*** EXTRACTED DATA ***

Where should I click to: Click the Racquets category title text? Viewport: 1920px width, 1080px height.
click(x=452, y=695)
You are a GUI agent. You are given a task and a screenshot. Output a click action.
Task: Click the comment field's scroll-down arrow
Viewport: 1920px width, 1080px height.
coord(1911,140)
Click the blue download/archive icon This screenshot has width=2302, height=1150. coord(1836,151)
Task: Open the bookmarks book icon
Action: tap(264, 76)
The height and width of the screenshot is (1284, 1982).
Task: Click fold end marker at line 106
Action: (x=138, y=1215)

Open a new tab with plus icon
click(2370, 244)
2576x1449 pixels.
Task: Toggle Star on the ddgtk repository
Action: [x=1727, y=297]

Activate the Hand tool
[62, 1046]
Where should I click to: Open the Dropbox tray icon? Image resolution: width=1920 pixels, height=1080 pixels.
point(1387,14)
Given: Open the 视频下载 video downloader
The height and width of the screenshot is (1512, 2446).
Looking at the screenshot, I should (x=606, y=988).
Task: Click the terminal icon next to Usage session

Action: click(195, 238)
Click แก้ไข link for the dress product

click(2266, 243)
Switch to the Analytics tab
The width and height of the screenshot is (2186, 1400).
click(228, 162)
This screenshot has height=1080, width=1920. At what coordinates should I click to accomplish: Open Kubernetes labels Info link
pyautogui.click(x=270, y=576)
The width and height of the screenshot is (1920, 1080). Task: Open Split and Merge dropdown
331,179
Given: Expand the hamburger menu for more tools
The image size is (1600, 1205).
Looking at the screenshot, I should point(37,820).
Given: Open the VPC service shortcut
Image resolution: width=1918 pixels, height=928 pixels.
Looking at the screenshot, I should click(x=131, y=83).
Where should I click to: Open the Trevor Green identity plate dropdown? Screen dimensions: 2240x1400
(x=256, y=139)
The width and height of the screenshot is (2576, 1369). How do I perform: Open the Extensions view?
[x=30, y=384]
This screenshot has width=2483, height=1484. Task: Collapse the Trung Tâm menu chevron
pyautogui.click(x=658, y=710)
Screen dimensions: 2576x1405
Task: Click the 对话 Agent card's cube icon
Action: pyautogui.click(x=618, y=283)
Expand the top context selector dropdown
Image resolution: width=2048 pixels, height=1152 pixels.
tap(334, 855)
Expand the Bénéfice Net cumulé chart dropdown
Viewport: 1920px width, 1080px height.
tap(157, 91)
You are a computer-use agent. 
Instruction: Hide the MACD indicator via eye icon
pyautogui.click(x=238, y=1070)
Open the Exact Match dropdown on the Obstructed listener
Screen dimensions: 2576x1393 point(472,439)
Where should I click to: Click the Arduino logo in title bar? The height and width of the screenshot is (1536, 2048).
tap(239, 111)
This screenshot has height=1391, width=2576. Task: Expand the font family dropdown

*** End of EXTRACTED DATA ***

▶ YOUR GOAL
From the data above, copy out every line with the string "Expand" in it.

▶ EXERCISE RESULT
Given: Expand the hamburger menu for more tools
Expand the top context selector dropdown
Expand the Bénéfice Net cumulé chart dropdown
This screenshot has height=1391, width=2576. Task: Expand the font family dropdown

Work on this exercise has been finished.